# Extracted data
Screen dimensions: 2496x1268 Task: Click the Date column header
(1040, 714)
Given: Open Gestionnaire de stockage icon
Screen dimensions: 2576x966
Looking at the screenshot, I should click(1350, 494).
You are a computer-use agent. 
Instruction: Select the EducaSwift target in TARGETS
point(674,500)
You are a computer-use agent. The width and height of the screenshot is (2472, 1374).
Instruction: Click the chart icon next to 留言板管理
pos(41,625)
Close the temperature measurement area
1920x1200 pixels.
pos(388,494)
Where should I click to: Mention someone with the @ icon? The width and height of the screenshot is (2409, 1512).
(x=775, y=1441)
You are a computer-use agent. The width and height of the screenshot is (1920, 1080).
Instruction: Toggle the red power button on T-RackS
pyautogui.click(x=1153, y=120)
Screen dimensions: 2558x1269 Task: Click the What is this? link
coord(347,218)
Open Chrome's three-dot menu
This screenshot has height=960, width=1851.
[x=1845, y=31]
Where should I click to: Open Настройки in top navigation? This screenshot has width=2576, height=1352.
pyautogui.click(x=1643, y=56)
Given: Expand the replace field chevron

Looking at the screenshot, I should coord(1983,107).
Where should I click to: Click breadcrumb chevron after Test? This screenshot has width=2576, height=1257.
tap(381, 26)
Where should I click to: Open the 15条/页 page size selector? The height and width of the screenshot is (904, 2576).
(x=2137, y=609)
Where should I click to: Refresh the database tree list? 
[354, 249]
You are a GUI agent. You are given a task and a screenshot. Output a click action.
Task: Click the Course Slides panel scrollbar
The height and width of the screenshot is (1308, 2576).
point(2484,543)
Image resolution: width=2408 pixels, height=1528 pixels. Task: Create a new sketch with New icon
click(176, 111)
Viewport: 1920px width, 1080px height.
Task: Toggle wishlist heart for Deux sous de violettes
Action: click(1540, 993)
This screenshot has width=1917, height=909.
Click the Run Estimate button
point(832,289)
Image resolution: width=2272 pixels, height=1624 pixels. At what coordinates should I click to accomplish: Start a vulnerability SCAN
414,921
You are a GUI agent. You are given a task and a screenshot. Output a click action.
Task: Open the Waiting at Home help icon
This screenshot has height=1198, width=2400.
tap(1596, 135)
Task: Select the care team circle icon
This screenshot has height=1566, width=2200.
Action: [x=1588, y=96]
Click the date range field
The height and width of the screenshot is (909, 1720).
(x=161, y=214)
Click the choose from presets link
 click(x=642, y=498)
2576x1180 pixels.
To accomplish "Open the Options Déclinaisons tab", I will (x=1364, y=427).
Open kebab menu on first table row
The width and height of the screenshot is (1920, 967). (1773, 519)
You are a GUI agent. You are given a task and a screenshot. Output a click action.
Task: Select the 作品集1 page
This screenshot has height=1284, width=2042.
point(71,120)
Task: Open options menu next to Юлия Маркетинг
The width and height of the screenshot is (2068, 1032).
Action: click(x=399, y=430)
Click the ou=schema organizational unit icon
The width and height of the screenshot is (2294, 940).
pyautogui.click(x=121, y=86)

# Task brief
Within the records above, each line containing "computer" is to be returned.

# Written answer
You are a computer-use agent. 
You are a computer-use agent. The width and height of the screenshot is (2472, 1374).
You are a computer-use agent. The width and height of the screenshot is (1920, 1080).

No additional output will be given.